▸ WHAT YOU NEED TO DO
Of the entries below, repeat exactly only those lines from the one containing "The width and" through the last line, with pictures omitted.

▸ DATA
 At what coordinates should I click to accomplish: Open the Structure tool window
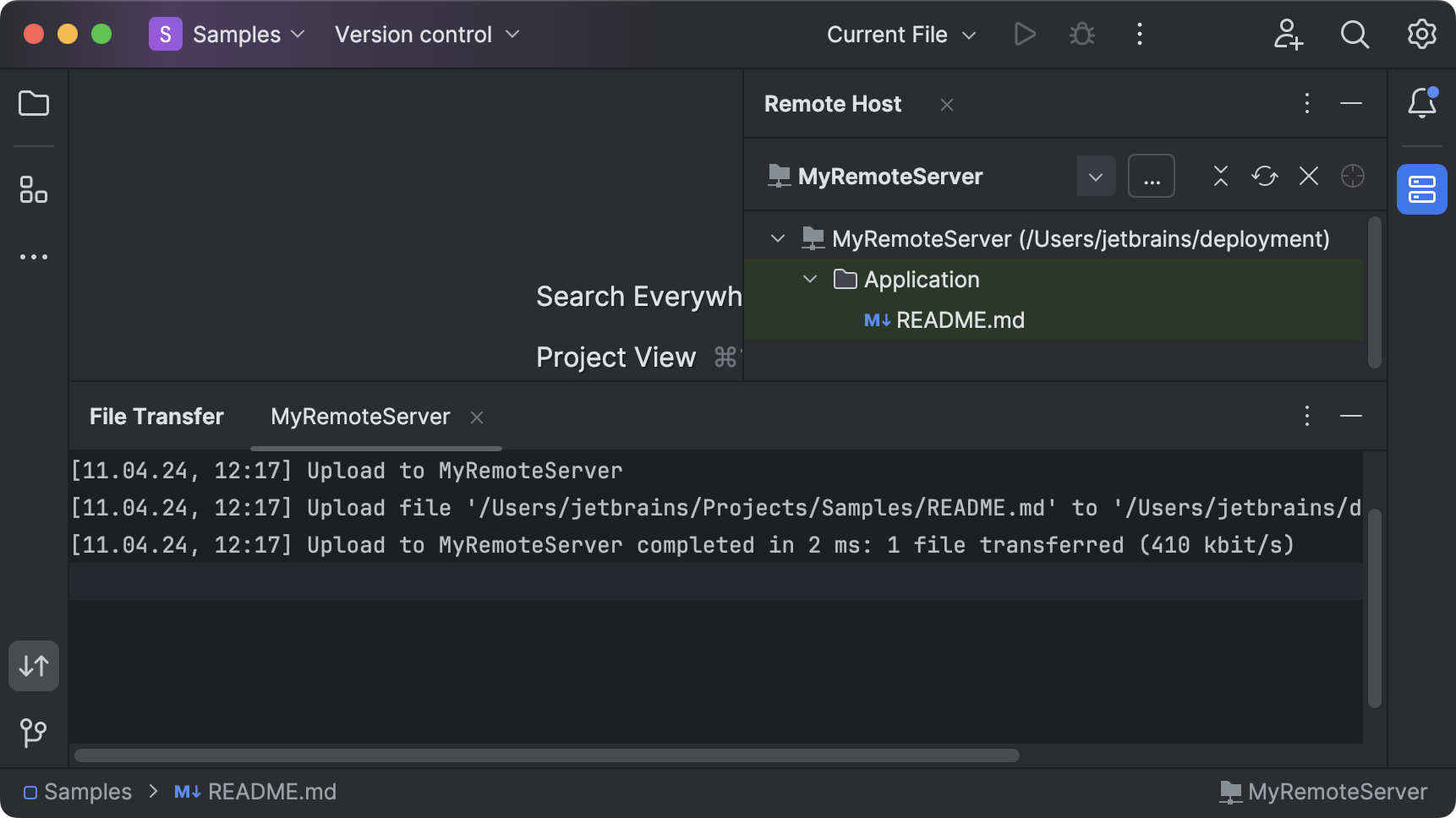(x=33, y=190)
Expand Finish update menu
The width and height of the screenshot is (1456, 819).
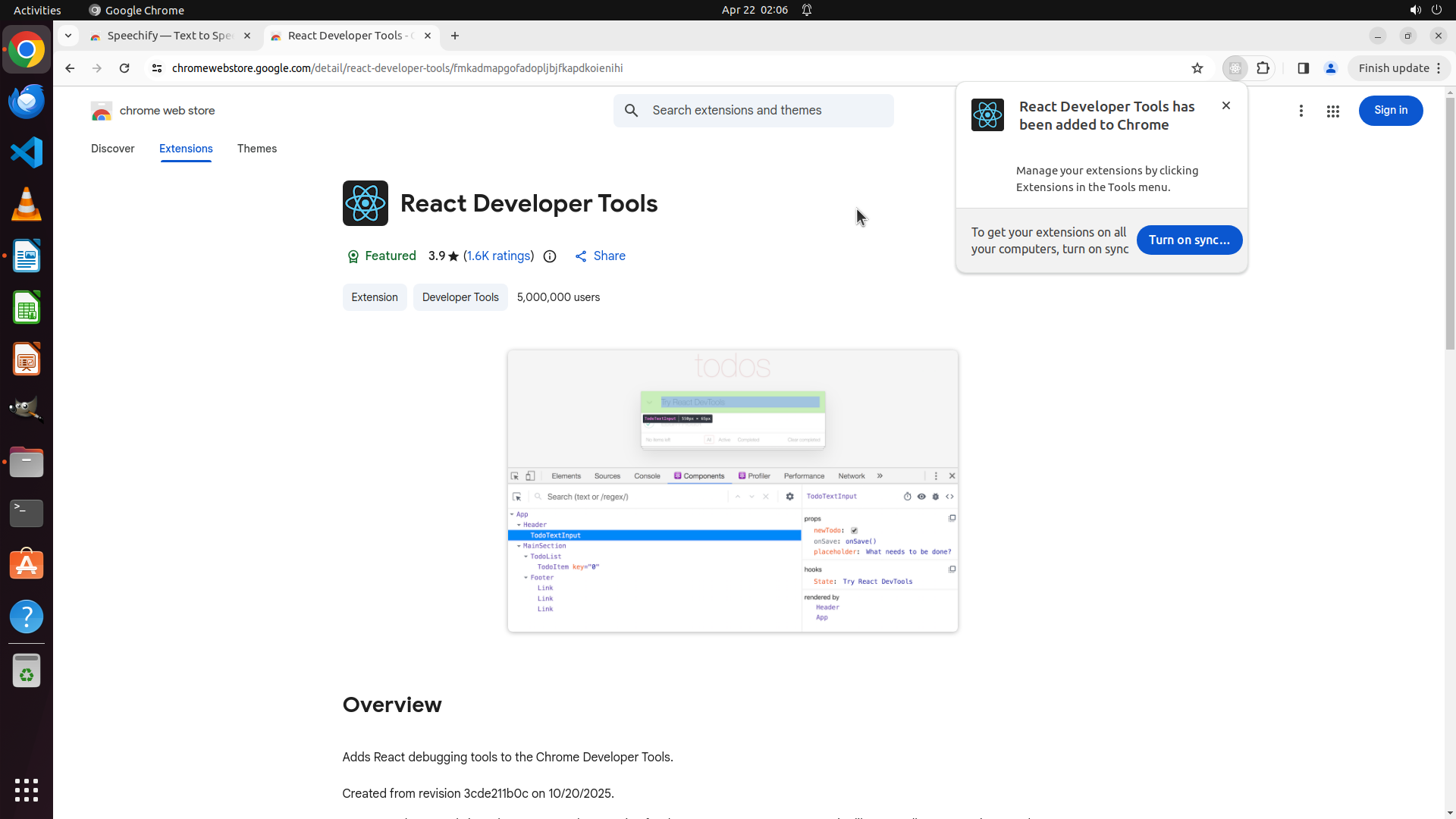tap(1399, 68)
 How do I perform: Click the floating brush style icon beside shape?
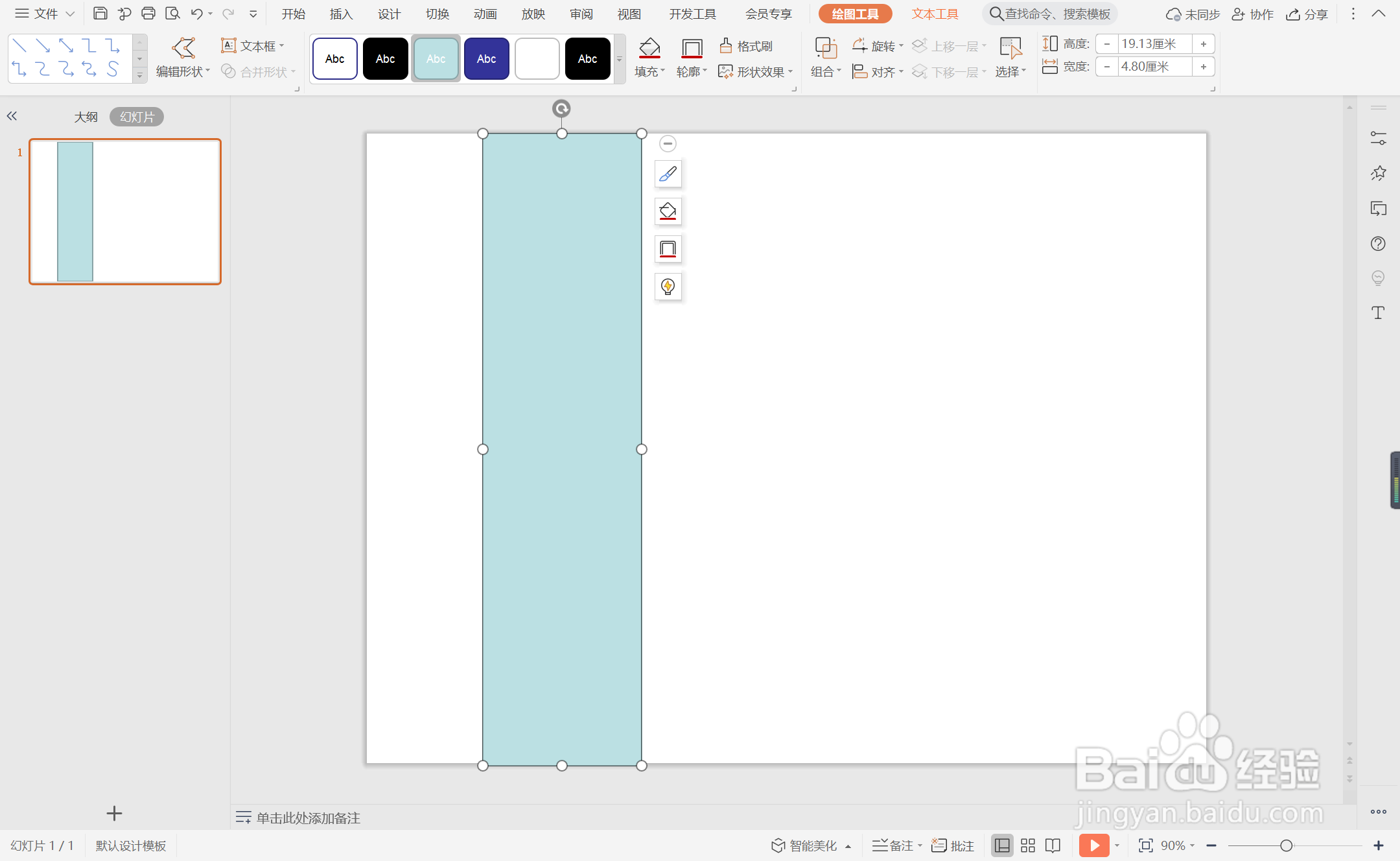point(668,174)
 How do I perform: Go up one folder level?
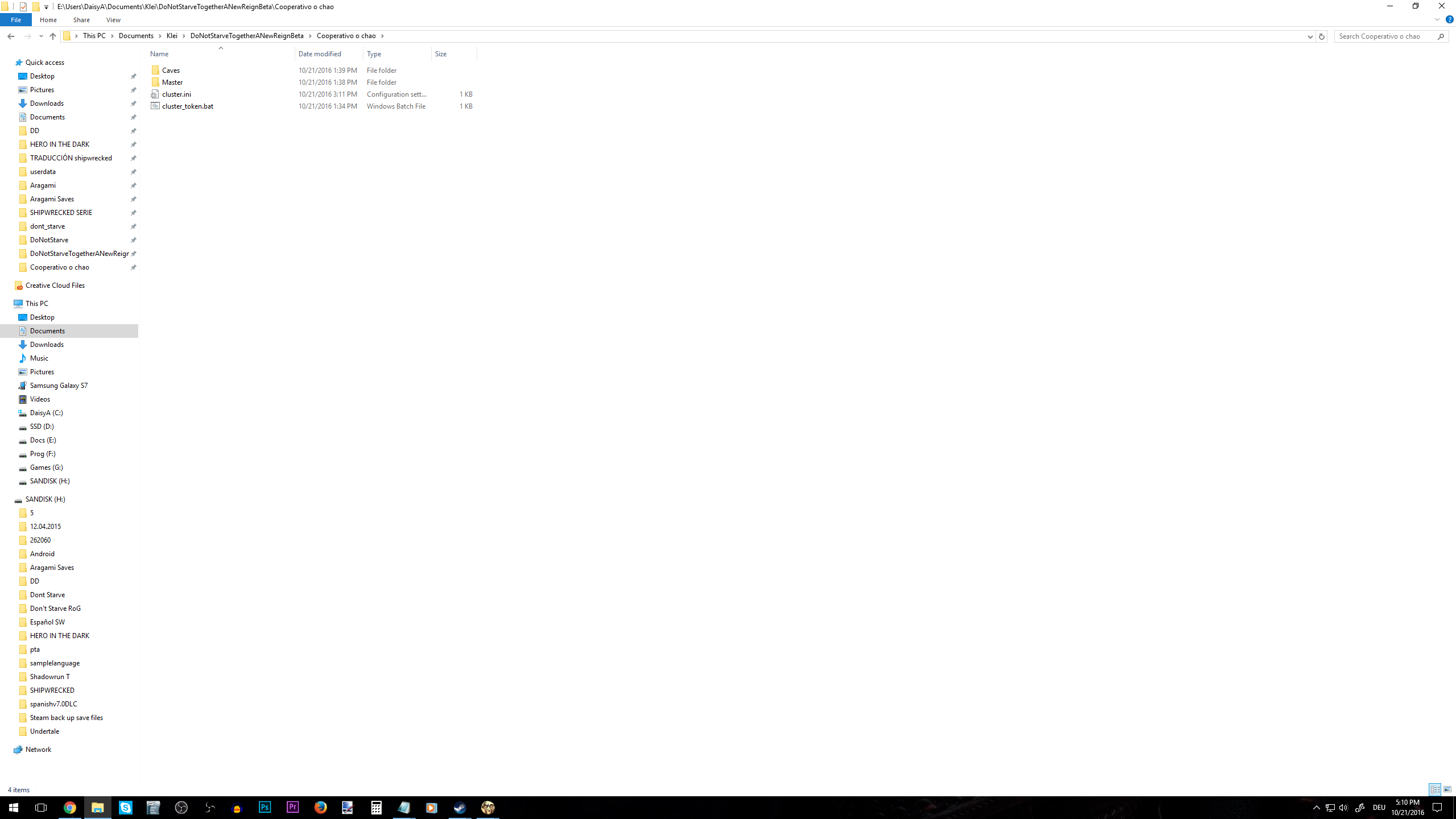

▸ SOLUTION FOR THIS PROBLEM
The width and height of the screenshot is (1456, 819).
tap(1399, 68)
 How do I perform: Click the floating brush style icon beside shape?
point(668,174)
 How do I perform: Go up one folder level?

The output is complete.